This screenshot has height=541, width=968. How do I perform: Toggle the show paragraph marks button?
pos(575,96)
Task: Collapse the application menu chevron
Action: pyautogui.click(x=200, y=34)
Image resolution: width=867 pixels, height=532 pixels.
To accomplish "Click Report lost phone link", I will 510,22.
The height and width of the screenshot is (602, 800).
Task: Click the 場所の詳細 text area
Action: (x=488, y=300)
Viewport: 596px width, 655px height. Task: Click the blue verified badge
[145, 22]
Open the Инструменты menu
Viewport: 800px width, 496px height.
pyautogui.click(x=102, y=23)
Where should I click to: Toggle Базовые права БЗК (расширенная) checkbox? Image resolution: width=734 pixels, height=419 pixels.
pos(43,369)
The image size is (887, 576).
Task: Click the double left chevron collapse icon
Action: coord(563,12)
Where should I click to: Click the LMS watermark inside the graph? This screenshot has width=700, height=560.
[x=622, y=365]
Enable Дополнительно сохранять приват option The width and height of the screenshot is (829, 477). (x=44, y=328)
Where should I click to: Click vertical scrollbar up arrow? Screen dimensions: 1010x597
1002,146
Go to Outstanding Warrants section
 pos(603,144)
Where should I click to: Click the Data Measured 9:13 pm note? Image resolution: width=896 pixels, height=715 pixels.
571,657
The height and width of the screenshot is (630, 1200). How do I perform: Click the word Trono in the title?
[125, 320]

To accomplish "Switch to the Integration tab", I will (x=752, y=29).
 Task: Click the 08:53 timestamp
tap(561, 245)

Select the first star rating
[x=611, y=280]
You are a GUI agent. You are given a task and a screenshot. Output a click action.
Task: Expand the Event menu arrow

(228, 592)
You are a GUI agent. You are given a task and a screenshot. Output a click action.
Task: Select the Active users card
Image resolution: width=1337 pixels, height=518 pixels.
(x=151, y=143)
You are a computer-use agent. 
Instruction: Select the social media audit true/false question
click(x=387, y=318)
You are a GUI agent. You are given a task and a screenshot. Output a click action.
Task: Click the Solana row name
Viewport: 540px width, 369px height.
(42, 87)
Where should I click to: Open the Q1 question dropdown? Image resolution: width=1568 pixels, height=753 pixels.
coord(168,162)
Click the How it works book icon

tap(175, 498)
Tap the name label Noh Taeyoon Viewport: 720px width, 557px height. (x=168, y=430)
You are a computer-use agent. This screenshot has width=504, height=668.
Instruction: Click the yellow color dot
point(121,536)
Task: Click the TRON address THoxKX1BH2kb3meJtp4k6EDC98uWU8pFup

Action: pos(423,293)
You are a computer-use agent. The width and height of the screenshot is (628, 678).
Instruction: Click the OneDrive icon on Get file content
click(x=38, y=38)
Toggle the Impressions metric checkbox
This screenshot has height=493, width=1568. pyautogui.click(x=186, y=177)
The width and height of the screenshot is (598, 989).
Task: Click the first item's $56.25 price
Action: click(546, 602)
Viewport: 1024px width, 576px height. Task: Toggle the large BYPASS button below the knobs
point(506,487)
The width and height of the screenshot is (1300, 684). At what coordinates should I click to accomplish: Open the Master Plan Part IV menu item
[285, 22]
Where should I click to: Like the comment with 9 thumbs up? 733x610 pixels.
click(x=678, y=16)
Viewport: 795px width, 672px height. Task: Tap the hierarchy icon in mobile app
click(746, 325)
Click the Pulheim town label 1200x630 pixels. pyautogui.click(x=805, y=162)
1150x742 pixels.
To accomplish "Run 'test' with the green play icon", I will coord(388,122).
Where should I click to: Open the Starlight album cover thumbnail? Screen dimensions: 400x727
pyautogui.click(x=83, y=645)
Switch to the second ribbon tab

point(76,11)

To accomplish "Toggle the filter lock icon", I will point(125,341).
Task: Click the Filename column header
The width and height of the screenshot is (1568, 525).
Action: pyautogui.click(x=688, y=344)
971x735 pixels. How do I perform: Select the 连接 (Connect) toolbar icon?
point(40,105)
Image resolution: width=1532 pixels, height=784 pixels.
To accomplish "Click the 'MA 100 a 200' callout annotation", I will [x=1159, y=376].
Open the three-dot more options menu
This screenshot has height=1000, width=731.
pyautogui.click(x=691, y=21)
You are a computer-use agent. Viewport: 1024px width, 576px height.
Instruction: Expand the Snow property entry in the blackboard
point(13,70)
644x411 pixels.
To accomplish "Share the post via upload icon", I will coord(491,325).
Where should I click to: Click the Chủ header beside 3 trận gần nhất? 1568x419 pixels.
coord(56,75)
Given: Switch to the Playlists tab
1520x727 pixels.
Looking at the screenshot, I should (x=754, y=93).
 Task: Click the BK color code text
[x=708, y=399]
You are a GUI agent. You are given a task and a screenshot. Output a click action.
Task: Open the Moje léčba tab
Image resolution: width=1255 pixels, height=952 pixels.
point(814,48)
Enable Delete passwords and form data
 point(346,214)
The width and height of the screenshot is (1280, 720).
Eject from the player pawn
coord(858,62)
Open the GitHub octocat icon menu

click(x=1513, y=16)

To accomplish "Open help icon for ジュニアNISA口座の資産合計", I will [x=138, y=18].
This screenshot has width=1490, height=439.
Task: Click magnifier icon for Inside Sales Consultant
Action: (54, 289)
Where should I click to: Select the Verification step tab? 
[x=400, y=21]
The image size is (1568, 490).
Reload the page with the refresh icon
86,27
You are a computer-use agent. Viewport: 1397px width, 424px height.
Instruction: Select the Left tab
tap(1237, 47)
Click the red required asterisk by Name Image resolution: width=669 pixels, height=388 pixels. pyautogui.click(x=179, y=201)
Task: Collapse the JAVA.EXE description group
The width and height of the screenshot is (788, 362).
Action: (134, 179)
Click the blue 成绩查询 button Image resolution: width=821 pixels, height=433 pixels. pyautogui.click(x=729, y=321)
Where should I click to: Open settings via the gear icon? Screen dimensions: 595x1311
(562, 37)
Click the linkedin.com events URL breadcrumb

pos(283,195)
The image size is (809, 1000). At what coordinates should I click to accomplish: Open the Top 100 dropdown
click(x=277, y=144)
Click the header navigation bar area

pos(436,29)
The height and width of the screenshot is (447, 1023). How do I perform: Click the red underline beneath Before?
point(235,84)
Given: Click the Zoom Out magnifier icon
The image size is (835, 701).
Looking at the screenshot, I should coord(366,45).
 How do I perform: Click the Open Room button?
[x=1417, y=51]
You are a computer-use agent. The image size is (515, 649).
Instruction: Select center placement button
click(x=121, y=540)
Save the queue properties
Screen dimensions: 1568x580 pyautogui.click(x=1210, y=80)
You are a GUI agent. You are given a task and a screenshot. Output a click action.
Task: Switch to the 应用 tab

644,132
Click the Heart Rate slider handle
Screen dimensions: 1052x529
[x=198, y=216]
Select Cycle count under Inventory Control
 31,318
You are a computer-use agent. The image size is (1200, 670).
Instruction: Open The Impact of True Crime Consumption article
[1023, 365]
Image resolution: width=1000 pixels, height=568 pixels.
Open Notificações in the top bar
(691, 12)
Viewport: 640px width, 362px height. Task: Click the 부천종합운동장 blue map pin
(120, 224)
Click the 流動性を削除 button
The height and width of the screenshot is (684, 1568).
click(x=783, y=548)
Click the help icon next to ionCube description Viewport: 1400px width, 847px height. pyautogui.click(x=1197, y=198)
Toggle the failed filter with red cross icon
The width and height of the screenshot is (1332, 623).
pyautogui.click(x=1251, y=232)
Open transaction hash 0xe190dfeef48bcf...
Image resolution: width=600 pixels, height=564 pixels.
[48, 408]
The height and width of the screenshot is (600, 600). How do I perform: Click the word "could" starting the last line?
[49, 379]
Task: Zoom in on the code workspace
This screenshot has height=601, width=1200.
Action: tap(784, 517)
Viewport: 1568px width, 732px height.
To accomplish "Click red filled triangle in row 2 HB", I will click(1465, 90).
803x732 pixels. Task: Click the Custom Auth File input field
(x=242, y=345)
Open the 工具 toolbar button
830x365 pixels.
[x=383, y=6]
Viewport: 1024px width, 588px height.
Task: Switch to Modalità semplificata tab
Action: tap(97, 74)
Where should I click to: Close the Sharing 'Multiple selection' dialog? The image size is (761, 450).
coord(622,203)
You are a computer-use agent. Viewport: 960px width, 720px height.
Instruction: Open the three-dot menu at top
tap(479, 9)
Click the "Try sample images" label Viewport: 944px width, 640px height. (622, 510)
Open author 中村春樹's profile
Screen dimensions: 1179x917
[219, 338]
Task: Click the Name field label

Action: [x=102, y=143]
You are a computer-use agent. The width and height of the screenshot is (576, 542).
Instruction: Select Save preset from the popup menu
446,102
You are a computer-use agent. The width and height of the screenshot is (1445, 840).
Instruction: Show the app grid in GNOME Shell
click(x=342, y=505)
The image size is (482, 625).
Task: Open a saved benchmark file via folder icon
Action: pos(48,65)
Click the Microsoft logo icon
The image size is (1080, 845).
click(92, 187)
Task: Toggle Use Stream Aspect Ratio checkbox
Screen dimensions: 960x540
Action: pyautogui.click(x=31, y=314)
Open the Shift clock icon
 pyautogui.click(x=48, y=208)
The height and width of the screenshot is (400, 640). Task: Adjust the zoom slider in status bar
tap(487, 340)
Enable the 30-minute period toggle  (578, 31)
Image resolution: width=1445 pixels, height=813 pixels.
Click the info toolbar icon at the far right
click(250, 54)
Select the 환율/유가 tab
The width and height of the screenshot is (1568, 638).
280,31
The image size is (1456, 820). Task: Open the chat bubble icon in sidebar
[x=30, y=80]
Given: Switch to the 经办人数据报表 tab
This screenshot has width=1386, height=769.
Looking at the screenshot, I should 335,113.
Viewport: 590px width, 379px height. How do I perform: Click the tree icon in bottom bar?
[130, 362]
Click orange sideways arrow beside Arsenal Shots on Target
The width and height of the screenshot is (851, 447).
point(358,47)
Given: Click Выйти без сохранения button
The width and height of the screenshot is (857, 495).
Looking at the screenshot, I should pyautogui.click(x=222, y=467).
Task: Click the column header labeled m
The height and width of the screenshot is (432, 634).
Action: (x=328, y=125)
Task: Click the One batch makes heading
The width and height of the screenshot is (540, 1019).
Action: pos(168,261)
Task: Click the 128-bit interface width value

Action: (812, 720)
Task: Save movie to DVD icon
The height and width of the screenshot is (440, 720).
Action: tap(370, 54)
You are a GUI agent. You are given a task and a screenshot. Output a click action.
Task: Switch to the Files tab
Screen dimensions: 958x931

**Assigned task:** Each line, beginning at the one that contains "Click the info toolbar icon at the far right" and continuing through the end of the records, must be written out exactly, first and last included.

**Exercise response:**
Click the info toolbar icon at the far right
click(250, 54)
Select the 환율/유가 tab
The width and height of the screenshot is (1568, 638).
280,31
The image size is (1456, 820). Task: Open the chat bubble icon in sidebar
[x=30, y=80]
Given: Switch to the 经办人数据报表 tab
This screenshot has width=1386, height=769.
Looking at the screenshot, I should 335,113.
Viewport: 590px width, 379px height. How do I perform: Click the tree icon in bottom bar?
[130, 362]
Click orange sideways arrow beside Arsenal Shots on Target
The width and height of the screenshot is (851, 447).
point(358,47)
Given: Click Выйти без сохранения button
The width and height of the screenshot is (857, 495).
Looking at the screenshot, I should pyautogui.click(x=222, y=467).
Task: Click the column header labeled m
The height and width of the screenshot is (432, 634).
Action: (x=328, y=125)
Task: Click the One batch makes heading
The width and height of the screenshot is (540, 1019).
Action: pos(168,261)
Task: Click the 128-bit interface width value

Action: (812, 720)
Task: Save movie to DVD icon
The height and width of the screenshot is (440, 720).
Action: tap(370, 54)
You are a GUI agent. You are given a task and a screenshot. Output a click action.
Task: Switch to the Files tab
Screen dimensions: 958x931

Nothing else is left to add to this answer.